Figure 2.5 illustrates the author's rendition of a control-system view of Skinner's model. It starts with a need, which is influenced by the person's present state, including deprivation or satiation relative to the goal. Comparing this need to the person's understanding of his or her current situation (perceived reality) yields a gap that, if large enough, motivates a person to action. Action seeks to change reality to close the gap. The sensor, which may be one of the five senses or a more removed method of gaining data, feeds back information about the effect that this action has on reality. If the change is positive (reducing the gap, or otherwise supplying a "reward"), it strengthens the chances that the person will repeat the behavior. This is what Skinner calls operant conditioning.

This operant conditioning must somehow be stored within the brain. Since it defines a (perhaps rudimentary) model of the world (i.e., if I do this, then I get that), you can consider it a belief about how the world works. Such beliefs may be conscious or unconscious. Research demonstrates that these beliefs have other impacts on the model. Figure 2.5 illustrates that beliefs impact what we pay attention to, how we interpret what we sense (perception), what our motivations (needs) are, and the decisions we make about to act in the world so as to increase our




Figure 2.5 Control-system view of human actions (behavior).

rewards and decrease our negative reinforcers. This influence is mostly unconscious. In other words, you see it because you believe it.

Rewards While operant conditioning works well for rats and pigeons, you must use extreme care applying the model to human beings. Much of the damage done in organizations follows directly from applying oversimplified models of operant conditioning to humans. The field of performance measurement and concepts such as pay for performance are just some of the worst examples of ineffective practices derived from oversimplified application of reward-punishment concepts, even though Skinner identified, described in depth, and proved by experiment that punishment does not work.

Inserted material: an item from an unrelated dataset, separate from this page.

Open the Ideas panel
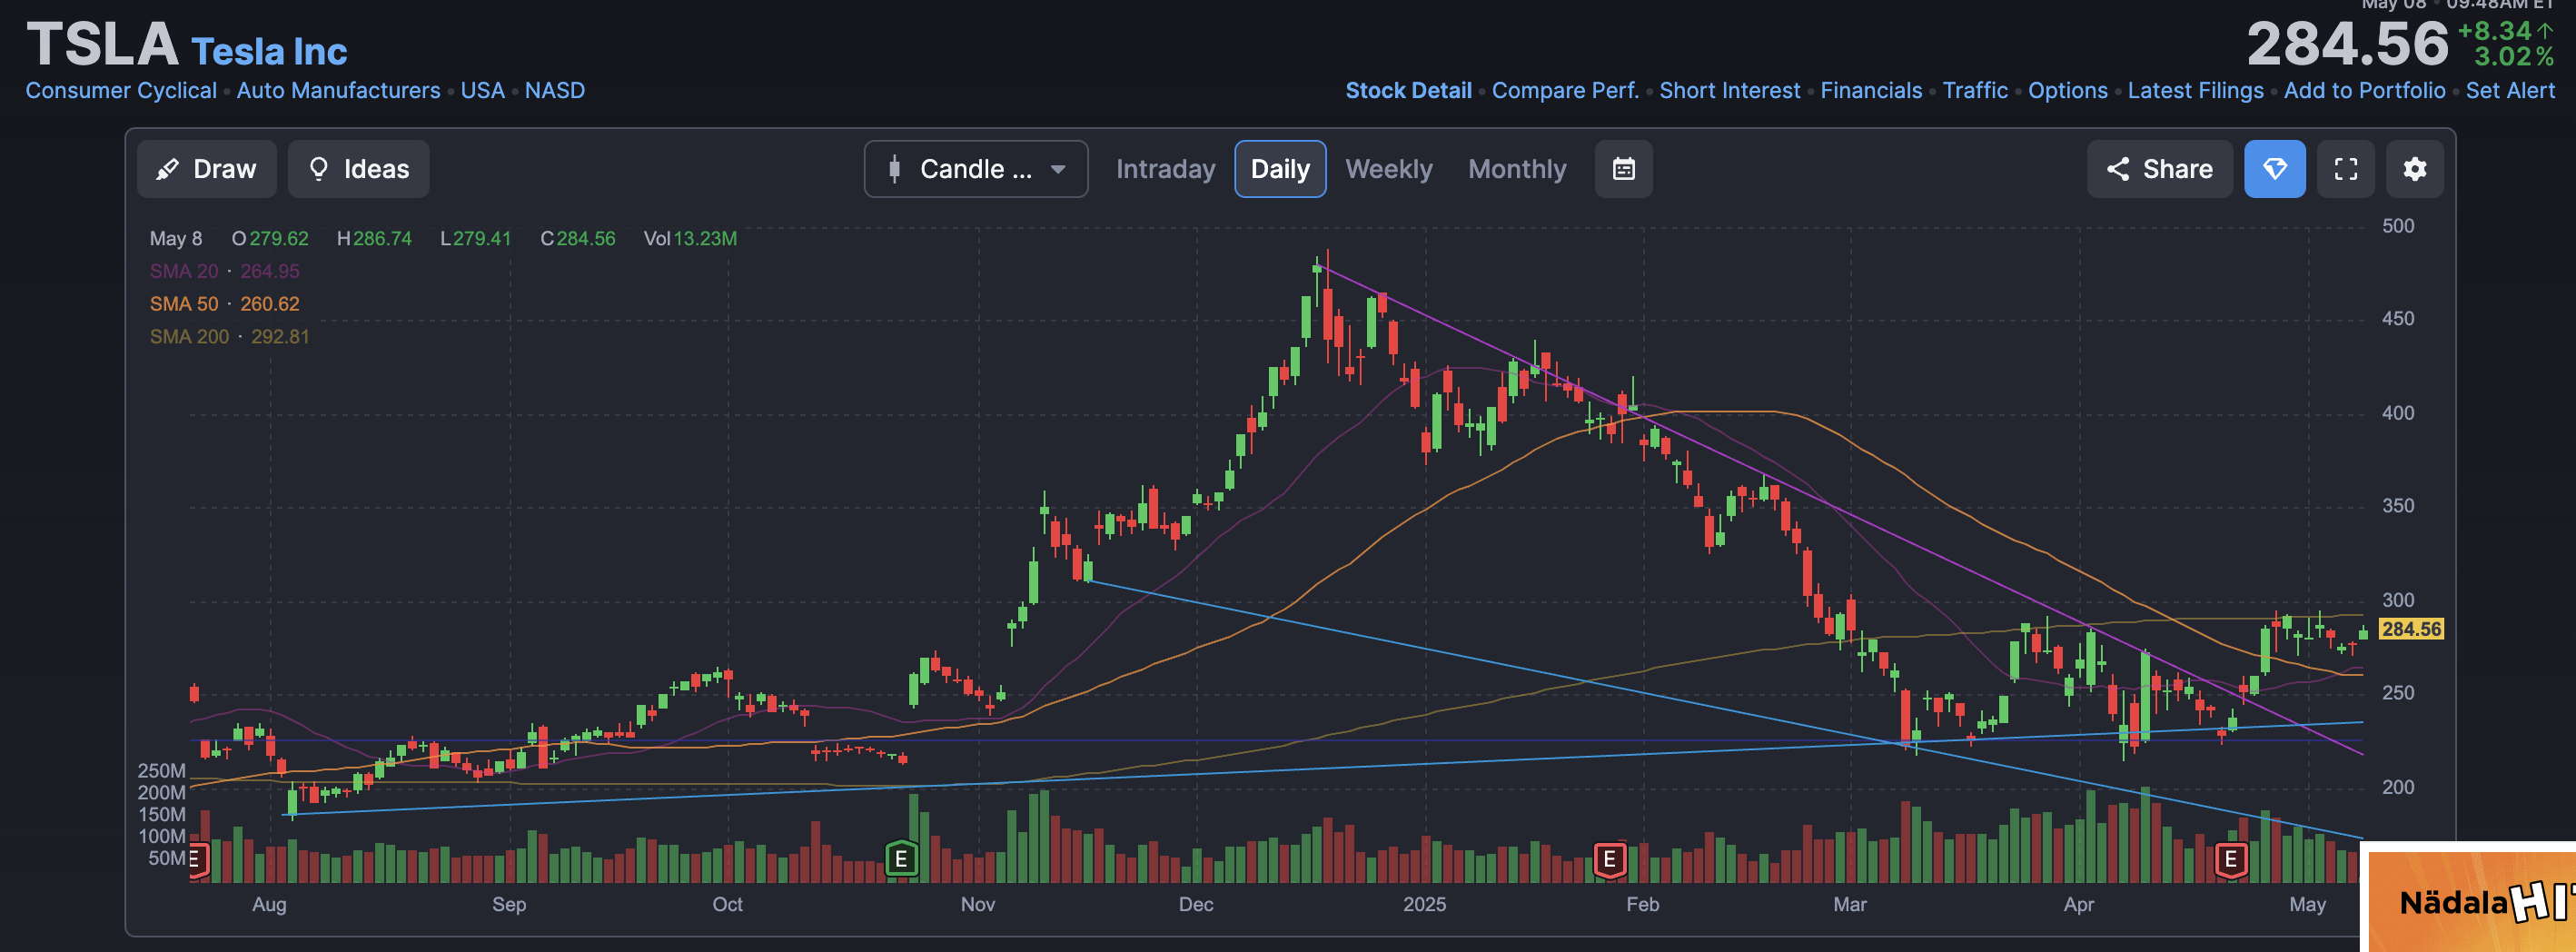The height and width of the screenshot is (952, 2576). [359, 169]
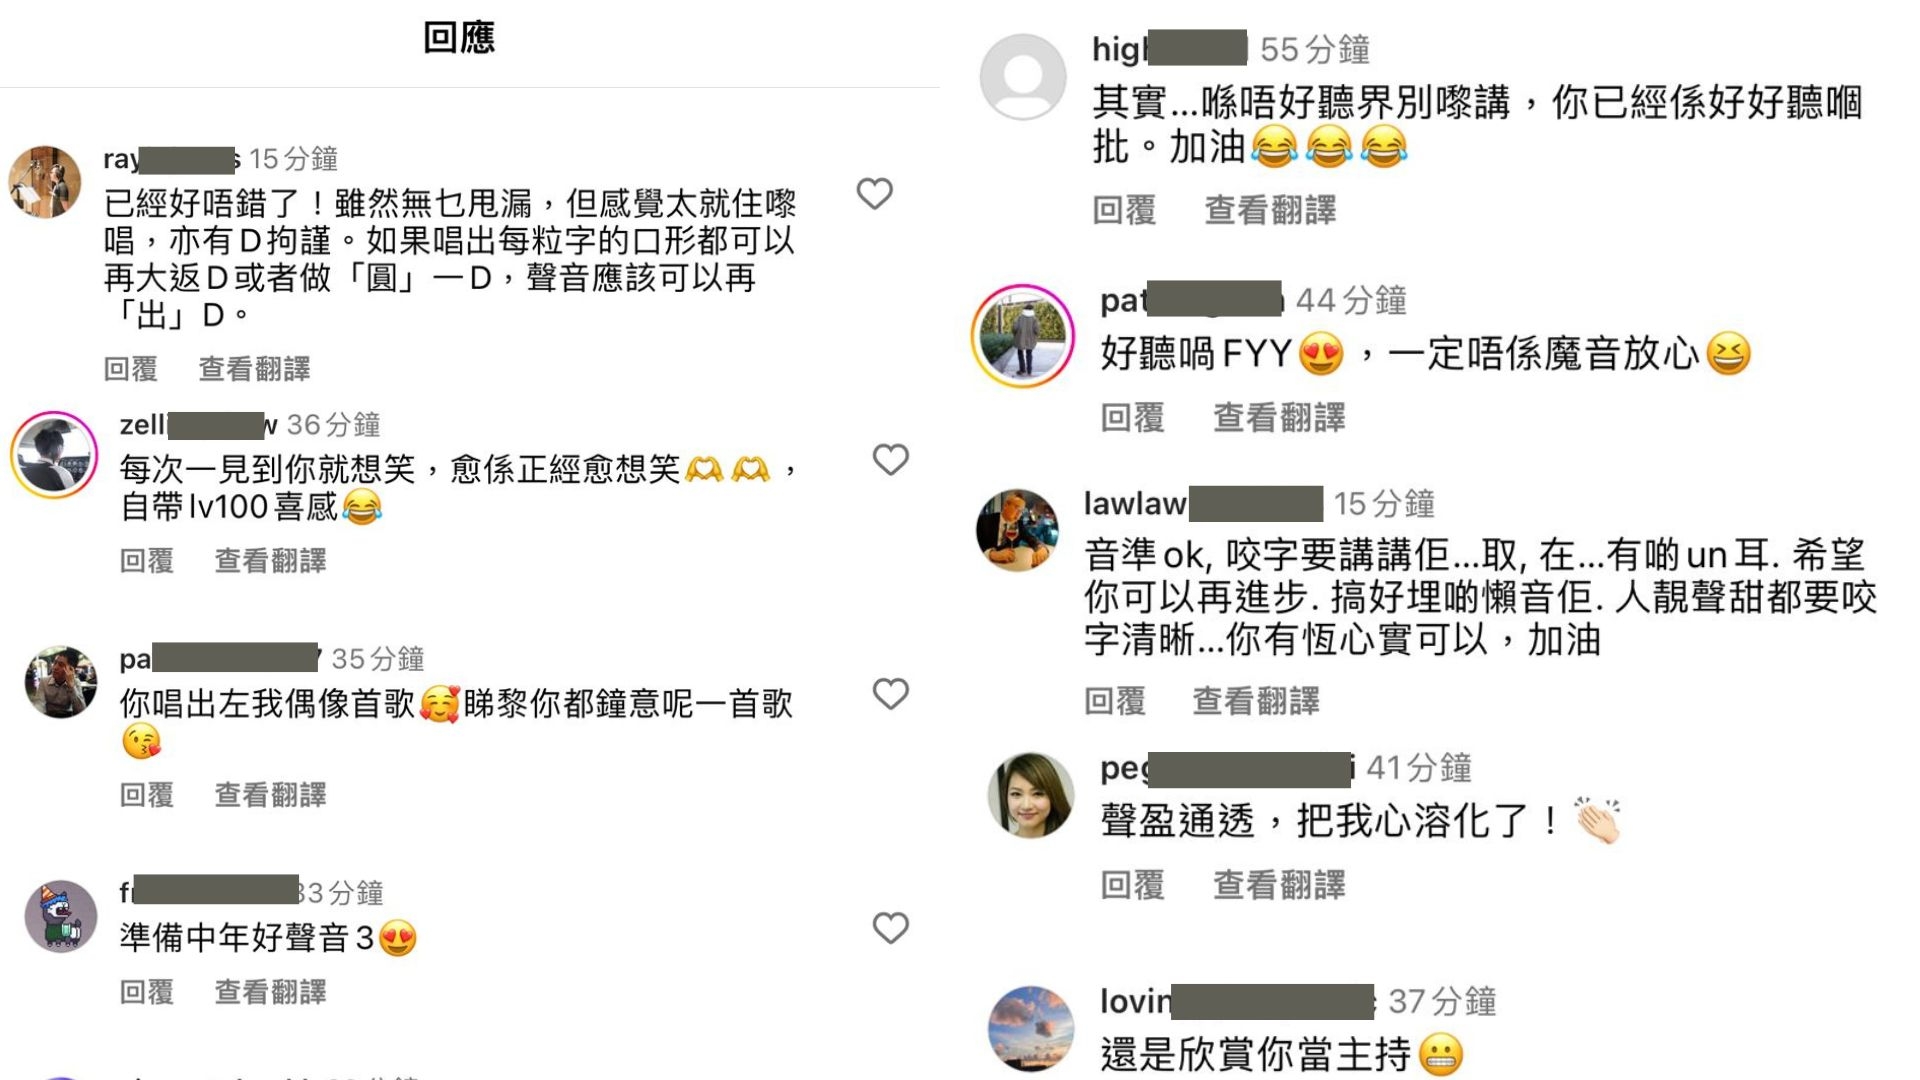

Worse yet, research with humans demonstrates, conclusively and repeatedly, that rewards only work to motivate people to get the reward. Usually there are more unintended negative consequences from reward systems than positive benefits. Alfie Kohn [20] describes the reasons for this, noting that reward and punishment are really two aspects of the same thing: attempts at external control. He explains five reasons why rewards fail:

1. Rewards punish.

2. Rewards rupture relationships.

3. Rewards ignore reasons (for the problem that elicited the need for a reward).

4. Rewards discourage risk taking.

5. Rewards cause people to lose interest in the task itself and therefore to lose intrinsic motivation.

This is not news, but much of modern management does not get it. Frederick Herzberg [21] noted,

Managers do not motivate employees by giving them higher wages, more benefits, or new status symbols. Rather, employees are motivated by their own inherent need to succeed at a challenging task. the manager's job, then, is not to motivate people to get them to achieve; instead, the manager should provide opportunities for people to achieve so they will become motivated.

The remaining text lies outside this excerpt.